No hay respuestas cerradas en Vivir en la Tierra. Hay ideas lanzadas como bengalas en la noche. Por eso, el libro no avanza en línea recta. Es un delta, una red de meandros. De pronto, estamos en la transición del nomadismo a la agricultura; un pestañeo después, en la inteligencia artificial. Las digresiones no son desvíos, sino raíces. Todo se conecta. Todo influye en todo.

Pero hay una constante en esta obra: la ética. Por ello, la cuestión no es si los animales sufren (spoiler: sí, lo hacen), sino qué hacemos con esa información. No se trata de abolir la ganadería, desde luego que no, sino de preguntarse quién querría reencarnarse en un cerdo de granja industrial. En un pollo que jamás verá el sol. En una vaca que nunca caminará sobre la hierba.

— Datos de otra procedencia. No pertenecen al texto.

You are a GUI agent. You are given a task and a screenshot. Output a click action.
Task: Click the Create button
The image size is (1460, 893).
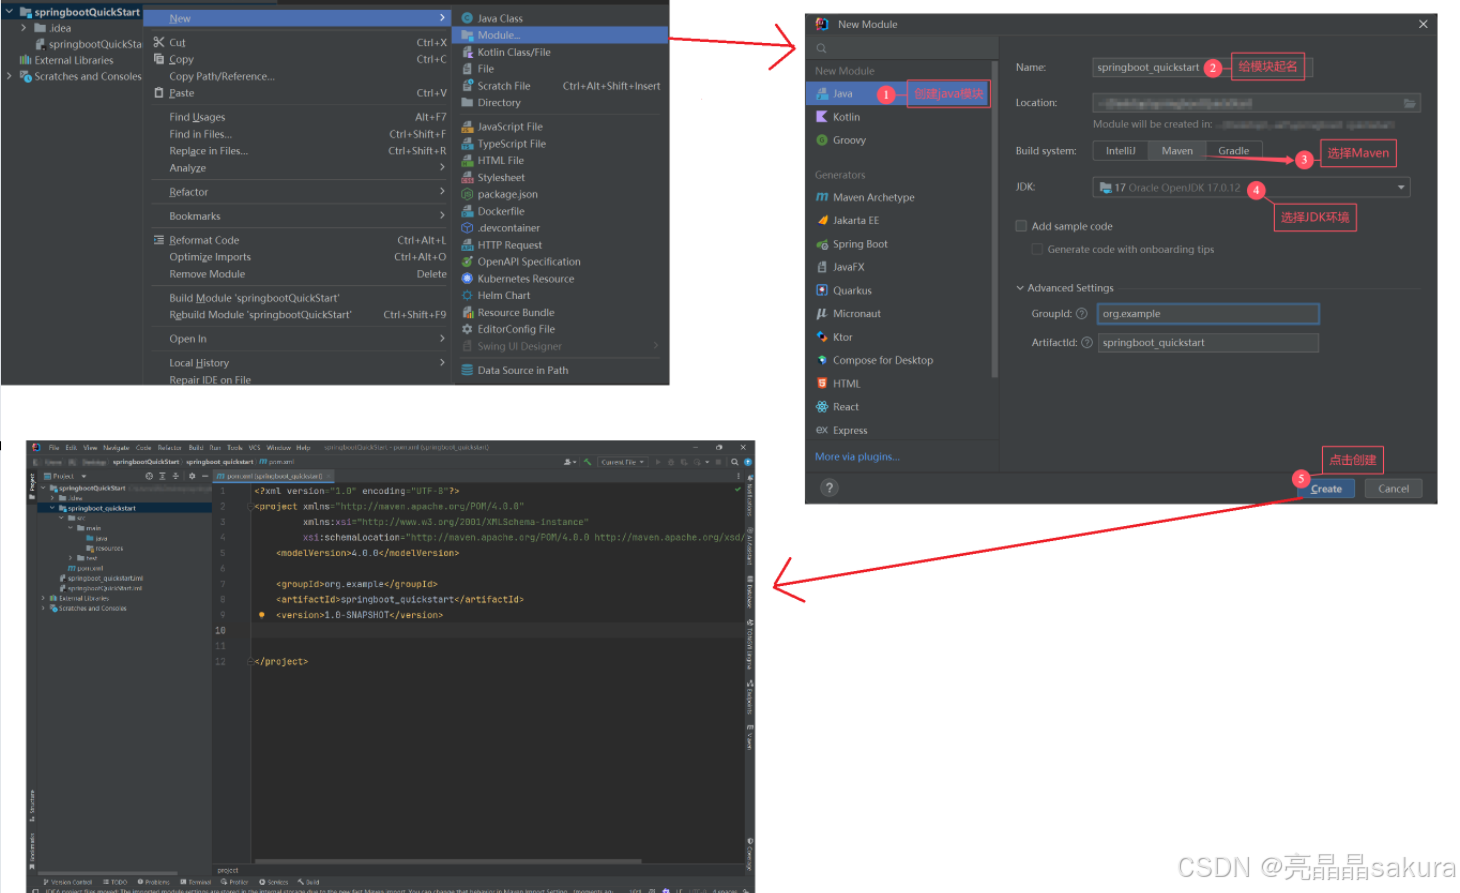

«Una vida que valga la pena ser vivida». La frase flota sobre el libro como una amenaza. O como una súplica.
Godfrey-Smith no es un vegano intransigente ni un fanático animalista. No dicta sentencias. Solo observa el cuadro completo y deja que el lector saque sus propias conclusiones.
Y luego está la pregunta final. La que sobrevuela todo el libro, la que late bajo cada página como un tambor de guerra. Si la vida es tan ingeniosa, si la evolución ha construido mecanismos tan improbables como un cerebro que se pregunta por su propia existencia, ¿por qué la vida inteligente parece tan escasa?

Bacterias, algas, líquenes: de esos hay a montones. Pero no ocurre lo mismo con una mente capaz de mirar las estrellas y preguntarse qué hay más allá. Una mente como la del Homo sapiens, que teorice, que imagine, que escriba libros como este. Tal vez no haya nadie más en el universo capaz de ello. Tal vez sí. Tal vez no importe.
Al final, en las últimas páginas, Godfrey-Smith vuelve al océano. Al agua salada, a las criaturas que pululan en la oscuridad de los mares. A ese lugar donde todo comenzó y donde, quizá, todo termine. Llegados a este punto, no hay conclusiones grandilocuentes ni moralejas forzadas. Solo la certeza de que la vida sigue, incansable, transformando el mundo a cada latido.